(Input records)
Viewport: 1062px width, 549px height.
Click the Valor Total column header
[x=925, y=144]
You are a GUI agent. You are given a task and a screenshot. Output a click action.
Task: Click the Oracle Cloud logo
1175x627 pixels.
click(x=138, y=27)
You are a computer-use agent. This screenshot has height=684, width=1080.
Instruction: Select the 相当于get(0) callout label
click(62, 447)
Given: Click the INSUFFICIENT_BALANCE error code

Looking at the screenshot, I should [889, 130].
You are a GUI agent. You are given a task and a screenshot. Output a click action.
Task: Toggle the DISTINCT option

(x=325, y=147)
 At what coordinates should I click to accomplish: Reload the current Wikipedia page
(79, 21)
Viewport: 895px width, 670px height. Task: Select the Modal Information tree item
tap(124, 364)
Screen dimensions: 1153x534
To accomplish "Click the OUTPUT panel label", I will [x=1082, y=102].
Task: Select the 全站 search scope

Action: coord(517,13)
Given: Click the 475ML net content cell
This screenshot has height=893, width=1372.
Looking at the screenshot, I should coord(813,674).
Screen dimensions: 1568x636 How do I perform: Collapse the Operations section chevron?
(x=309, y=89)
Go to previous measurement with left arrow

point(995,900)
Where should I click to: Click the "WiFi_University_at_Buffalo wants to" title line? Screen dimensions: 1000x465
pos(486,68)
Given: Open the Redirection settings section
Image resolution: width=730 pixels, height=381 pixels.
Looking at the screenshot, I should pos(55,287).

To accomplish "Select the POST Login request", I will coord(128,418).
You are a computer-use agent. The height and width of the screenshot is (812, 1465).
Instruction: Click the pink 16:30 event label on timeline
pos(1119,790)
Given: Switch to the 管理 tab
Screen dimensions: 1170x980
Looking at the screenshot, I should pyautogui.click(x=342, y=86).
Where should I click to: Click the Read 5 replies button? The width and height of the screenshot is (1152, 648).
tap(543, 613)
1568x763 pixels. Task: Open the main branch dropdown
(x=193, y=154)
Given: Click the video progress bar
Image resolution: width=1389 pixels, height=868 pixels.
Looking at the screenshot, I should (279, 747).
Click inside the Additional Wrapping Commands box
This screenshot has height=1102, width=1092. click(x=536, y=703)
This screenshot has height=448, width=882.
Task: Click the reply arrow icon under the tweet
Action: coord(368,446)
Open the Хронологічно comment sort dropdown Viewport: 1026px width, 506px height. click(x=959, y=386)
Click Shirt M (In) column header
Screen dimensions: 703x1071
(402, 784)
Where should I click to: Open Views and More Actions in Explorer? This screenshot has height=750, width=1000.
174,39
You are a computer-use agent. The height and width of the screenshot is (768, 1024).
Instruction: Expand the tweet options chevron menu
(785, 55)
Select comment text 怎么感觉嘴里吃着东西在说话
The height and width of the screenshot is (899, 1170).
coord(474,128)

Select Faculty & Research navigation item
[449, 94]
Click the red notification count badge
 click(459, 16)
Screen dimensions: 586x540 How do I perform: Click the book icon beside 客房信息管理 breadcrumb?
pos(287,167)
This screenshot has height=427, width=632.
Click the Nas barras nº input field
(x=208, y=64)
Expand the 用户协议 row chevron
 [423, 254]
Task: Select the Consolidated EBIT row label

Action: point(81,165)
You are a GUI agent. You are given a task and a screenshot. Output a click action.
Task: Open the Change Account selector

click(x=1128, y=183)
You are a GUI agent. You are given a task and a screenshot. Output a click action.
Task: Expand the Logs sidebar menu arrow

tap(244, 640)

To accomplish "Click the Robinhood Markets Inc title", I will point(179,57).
(End Input records)
> **The task**:
Write out every line from the records above, word for word.

> **Answer space**:
Viewport: 1062px width, 549px height.
Click the Valor Total column header
[x=925, y=144]
You are a GUI agent. You are given a task and a screenshot. Output a click action.
Task: Click the Oracle Cloud logo
1175x627 pixels.
click(x=138, y=27)
You are a computer-use agent. This screenshot has height=684, width=1080.
Instruction: Select the 相当于get(0) callout label
click(62, 447)
Given: Click the INSUFFICIENT_BALANCE error code

Looking at the screenshot, I should [889, 130].
You are a GUI agent. You are given a task and a screenshot. Output a click action.
Task: Toggle the DISTINCT option

(x=325, y=147)
 At what coordinates should I click to accomplish: Reload the current Wikipedia page
(79, 21)
Viewport: 895px width, 670px height. Task: Select the Modal Information tree item
tap(124, 364)
Screen dimensions: 1153x534
To accomplish "Click the OUTPUT panel label", I will [x=1082, y=102].
Task: Select the 全站 search scope

Action: coord(517,13)
Given: Click the 475ML net content cell
This screenshot has height=893, width=1372.
Looking at the screenshot, I should coord(813,674).
Screen dimensions: 1568x636 How do I perform: Collapse the Operations section chevron?
(x=309, y=89)
Go to previous measurement with left arrow

point(995,900)
Where should I click to: Click the "WiFi_University_at_Buffalo wants to" title line? Screen dimensions: 1000x465
pos(486,68)
Given: Open the Redirection settings section
Image resolution: width=730 pixels, height=381 pixels.
Looking at the screenshot, I should pos(55,287).

To accomplish "Select the POST Login request", I will coord(128,418).
You are a computer-use agent. The height and width of the screenshot is (812, 1465).
Instruction: Click the pink 16:30 event label on timeline
pos(1119,790)
Given: Switch to the 管理 tab
Screen dimensions: 1170x980
Looking at the screenshot, I should pyautogui.click(x=342, y=86).
Where should I click to: Click the Read 5 replies button? The width and height of the screenshot is (1152, 648).
tap(543, 613)
1568x763 pixels. Task: Open the main branch dropdown
(x=193, y=154)
Given: Click the video progress bar
Image resolution: width=1389 pixels, height=868 pixels.
Looking at the screenshot, I should (279, 747).
Click inside the Additional Wrapping Commands box
This screenshot has height=1102, width=1092. click(x=536, y=703)
This screenshot has height=448, width=882.
Task: Click the reply arrow icon under the tweet
Action: coord(368,446)
Open the Хронологічно comment sort dropdown Viewport: 1026px width, 506px height. click(x=959, y=386)
Click Shirt M (In) column header
Screen dimensions: 703x1071
(402, 784)
Where should I click to: Open Views and More Actions in Explorer? This screenshot has height=750, width=1000.
174,39
You are a computer-use agent. The height and width of the screenshot is (768, 1024).
Instruction: Expand the tweet options chevron menu
(785, 55)
Select comment text 怎么感觉嘴里吃着东西在说话
The height and width of the screenshot is (899, 1170).
coord(474,128)

Select Faculty & Research navigation item
[449, 94]
Click the red notification count badge
 click(459, 16)
Screen dimensions: 586x540 How do I perform: Click the book icon beside 客房信息管理 breadcrumb?
pos(287,167)
This screenshot has height=427, width=632.
Click the Nas barras nº input field
(x=208, y=64)
Expand the 用户协议 row chevron
 [423, 254]
Task: Select the Consolidated EBIT row label

Action: point(81,165)
You are a GUI agent. You are given a task and a screenshot. Output a click action.
Task: Open the Change Account selector

click(x=1128, y=183)
You are a GUI agent. You are given a task and a screenshot. Output a click action.
Task: Expand the Logs sidebar menu arrow

tap(244, 640)

To accomplish "Click the Robinhood Markets Inc title", I will point(179,57).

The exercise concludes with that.